_Problem:_
In the records that follow, find the line with "This screenshot has width=533, height=540."; from there, retype every line exactly through the line with "Given: Expand the", which also belongs to the answer.
======== Provided data ========
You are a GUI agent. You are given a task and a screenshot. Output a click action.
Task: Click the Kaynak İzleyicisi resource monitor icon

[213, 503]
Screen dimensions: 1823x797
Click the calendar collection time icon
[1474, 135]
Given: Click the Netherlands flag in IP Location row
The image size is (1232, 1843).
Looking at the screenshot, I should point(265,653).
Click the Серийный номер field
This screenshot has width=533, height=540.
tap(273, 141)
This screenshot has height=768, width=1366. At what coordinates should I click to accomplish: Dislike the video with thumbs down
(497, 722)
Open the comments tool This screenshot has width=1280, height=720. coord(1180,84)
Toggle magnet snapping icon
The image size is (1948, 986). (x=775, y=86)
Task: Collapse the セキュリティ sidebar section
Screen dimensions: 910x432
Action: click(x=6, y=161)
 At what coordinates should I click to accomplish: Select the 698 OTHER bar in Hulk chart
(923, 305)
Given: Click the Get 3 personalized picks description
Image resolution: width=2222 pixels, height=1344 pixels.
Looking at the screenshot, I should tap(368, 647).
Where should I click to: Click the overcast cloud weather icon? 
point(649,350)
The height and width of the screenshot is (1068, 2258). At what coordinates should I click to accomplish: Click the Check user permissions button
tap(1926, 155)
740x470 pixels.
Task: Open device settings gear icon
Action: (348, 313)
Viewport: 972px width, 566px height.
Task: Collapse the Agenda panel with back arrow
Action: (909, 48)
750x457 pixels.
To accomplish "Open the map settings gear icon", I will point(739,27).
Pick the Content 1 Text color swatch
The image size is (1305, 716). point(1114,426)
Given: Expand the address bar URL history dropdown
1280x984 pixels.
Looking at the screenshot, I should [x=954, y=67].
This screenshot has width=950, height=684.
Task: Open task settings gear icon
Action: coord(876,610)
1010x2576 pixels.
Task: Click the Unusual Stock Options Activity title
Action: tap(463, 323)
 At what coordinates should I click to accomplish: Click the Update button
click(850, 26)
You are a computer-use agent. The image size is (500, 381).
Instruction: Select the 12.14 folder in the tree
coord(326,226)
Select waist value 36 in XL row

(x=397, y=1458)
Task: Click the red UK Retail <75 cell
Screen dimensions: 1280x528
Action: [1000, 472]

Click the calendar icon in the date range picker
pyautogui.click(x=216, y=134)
========
_Solution to this task:_
This screenshot has width=533, height=540.
tap(273, 141)
This screenshot has height=768, width=1366. At what coordinates should I click to accomplish: Dislike the video with thumbs down
(497, 722)
Open the comments tool This screenshot has width=1280, height=720. coord(1180,84)
Toggle magnet snapping icon
The image size is (1948, 986). (x=775, y=86)
Task: Collapse the セキュリティ sidebar section
Screen dimensions: 910x432
Action: click(x=6, y=161)
 At what coordinates should I click to accomplish: Select the 698 OTHER bar in Hulk chart
(923, 305)
Given: Click the Get 3 personalized picks description
Image resolution: width=2222 pixels, height=1344 pixels.
Looking at the screenshot, I should tap(368, 647).
Where should I click to: Click the overcast cloud weather icon? 
point(649,350)
The height and width of the screenshot is (1068, 2258). At what coordinates should I click to accomplish: Click the Check user permissions button
tap(1926, 155)
740x470 pixels.
Task: Open device settings gear icon
Action: (348, 313)
Viewport: 972px width, 566px height.
Task: Collapse the Agenda panel with back arrow
Action: (909, 48)
750x457 pixels.
To accomplish "Open the map settings gear icon", I will point(739,27).
Pick the Content 1 Text color swatch
The image size is (1305, 716). point(1114,426)
Given: Expand the address bar URL history dropdown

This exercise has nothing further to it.